Mais je pense Alamo (pour avoir encore une fois lu le livre écrit par la personne en question) que madame Geimer trouverait votre manière de faire d'elle une porte-drapeau de la lutte contre les dérives de certaines féministes aussi problématique que ceux qui font d'elle une porte-drapeau de toutes les victimes de viol.
http://www.slate.fr/story/187944/interv ... -sexuellesEt pour en revenir à Roussel, je suis le premier à dire qu'il n'y a en effet pas de lien entre ce dont Mediapart parle dans son cas et dans l'affaire Fillon. Mais essayer d'établir là dedans un parallèle avec Polanski, ça me parait encore moins lié et connecté. Et puis si vraiment vous voulez trouver des porte-drapeaux de véritables victimes du tribunal médiatique il y aurait des noms plus judicieux que celui de Polanski (Baudis, beaucoup des accusés d'Outreau...). Même ci cela ne me paraîtrait pas beaucoup plus judicieux de dresser des parallèles entre eux et Roussel, du moins à l'heure actuelle.

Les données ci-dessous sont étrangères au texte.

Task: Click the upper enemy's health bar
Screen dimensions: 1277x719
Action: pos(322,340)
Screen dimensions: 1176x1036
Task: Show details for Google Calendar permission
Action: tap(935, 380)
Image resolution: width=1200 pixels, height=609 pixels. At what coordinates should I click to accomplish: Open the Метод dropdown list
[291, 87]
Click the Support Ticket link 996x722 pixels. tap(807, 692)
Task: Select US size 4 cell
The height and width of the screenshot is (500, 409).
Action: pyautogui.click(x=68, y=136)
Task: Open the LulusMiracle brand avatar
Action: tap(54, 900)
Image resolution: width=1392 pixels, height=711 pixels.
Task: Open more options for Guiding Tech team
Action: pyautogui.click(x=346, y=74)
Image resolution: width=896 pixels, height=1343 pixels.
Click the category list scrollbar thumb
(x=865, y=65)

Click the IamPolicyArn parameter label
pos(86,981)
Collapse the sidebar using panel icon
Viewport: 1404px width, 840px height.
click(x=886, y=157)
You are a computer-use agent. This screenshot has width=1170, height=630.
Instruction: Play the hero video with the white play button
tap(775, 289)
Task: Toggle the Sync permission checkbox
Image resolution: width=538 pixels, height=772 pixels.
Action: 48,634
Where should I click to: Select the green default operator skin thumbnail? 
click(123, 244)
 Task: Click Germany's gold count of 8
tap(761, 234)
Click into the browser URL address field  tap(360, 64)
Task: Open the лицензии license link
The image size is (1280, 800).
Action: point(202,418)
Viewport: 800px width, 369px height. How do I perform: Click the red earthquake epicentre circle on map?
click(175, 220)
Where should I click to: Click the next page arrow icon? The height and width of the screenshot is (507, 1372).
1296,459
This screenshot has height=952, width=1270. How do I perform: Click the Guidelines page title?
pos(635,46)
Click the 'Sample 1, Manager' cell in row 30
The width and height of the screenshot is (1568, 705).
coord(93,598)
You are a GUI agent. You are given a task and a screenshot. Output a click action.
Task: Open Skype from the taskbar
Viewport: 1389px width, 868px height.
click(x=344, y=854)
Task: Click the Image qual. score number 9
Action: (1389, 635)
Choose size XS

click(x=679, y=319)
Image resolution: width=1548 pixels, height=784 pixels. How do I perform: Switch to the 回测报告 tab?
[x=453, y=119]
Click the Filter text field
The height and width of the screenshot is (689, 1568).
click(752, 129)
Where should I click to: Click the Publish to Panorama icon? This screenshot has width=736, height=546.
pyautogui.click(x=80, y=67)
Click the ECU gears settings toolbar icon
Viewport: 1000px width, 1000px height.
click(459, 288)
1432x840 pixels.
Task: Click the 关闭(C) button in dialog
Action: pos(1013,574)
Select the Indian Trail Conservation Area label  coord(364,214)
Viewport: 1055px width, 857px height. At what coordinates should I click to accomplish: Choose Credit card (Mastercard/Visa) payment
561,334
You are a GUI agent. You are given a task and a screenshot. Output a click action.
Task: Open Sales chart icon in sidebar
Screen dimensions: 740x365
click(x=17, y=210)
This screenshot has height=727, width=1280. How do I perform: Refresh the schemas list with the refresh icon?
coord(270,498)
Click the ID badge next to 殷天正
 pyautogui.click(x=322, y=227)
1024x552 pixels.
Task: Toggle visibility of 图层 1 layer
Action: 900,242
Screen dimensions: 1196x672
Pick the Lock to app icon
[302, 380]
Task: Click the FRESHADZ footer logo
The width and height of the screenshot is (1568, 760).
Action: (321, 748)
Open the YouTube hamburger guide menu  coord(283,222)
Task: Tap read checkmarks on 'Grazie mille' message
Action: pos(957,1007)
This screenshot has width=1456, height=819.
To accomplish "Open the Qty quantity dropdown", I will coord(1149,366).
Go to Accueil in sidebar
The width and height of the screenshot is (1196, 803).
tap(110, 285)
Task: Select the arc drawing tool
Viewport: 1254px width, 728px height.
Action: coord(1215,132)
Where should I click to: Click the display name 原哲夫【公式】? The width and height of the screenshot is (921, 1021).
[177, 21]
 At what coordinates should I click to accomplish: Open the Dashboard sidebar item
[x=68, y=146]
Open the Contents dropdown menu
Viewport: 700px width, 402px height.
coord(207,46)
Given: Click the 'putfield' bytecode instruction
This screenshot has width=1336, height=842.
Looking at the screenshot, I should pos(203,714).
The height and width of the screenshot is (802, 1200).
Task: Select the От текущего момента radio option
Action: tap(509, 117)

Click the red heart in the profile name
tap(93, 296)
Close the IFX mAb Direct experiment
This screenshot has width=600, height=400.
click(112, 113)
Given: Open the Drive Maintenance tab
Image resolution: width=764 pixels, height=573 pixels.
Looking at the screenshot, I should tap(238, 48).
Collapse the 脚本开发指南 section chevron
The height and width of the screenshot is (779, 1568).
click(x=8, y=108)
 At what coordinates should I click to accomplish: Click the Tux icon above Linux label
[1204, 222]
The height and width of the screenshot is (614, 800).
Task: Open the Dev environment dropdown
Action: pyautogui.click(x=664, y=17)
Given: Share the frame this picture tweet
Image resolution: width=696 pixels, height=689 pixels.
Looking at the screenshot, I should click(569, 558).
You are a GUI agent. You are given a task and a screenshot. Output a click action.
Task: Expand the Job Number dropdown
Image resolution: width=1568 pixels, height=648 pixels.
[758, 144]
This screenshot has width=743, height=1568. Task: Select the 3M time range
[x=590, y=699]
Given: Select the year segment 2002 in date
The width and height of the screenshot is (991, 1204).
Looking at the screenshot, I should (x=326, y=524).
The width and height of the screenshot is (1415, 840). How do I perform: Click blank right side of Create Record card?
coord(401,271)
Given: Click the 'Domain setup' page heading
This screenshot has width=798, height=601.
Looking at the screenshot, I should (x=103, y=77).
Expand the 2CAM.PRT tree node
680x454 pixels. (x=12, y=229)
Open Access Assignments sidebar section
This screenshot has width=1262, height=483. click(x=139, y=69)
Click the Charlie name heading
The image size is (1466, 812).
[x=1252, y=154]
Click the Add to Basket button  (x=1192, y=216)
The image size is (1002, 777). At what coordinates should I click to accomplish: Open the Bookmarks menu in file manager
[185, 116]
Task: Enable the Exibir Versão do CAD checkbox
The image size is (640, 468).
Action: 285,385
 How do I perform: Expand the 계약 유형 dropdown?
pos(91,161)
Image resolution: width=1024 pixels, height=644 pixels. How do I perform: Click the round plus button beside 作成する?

Ensuite, dire qu'il n'y aurait absolument rien dans l'article de Médiapart, à minima cela me parait là aussi un peu un raccourci hâtif. Si il devait émerger que Roussel travaillait plus comme employé du PCF que comme attaché parlementaire d'un député PCF, il pourrait y avoir un problème juridique réel. Pour l'heure, Médiapart n'a pas apporté d'éléments faisant la preuve de cette accusation, Roussel n'a pas apporté la preuve du contraire, mais ce n'est pas à un journal ni à un accusé de faire tout ça, c'est à la justice de le faire, si celle ci considère qu'il y a bien des éléments à saisir. Pour le moment ce n'est pas le cas, dans l'intervalle Roussel est innocent et doit être considéré comme tel jusqu'à jugement du contraire par un tribunal compétent (tout comme Fillon devait l'être, même après sa mise en examen).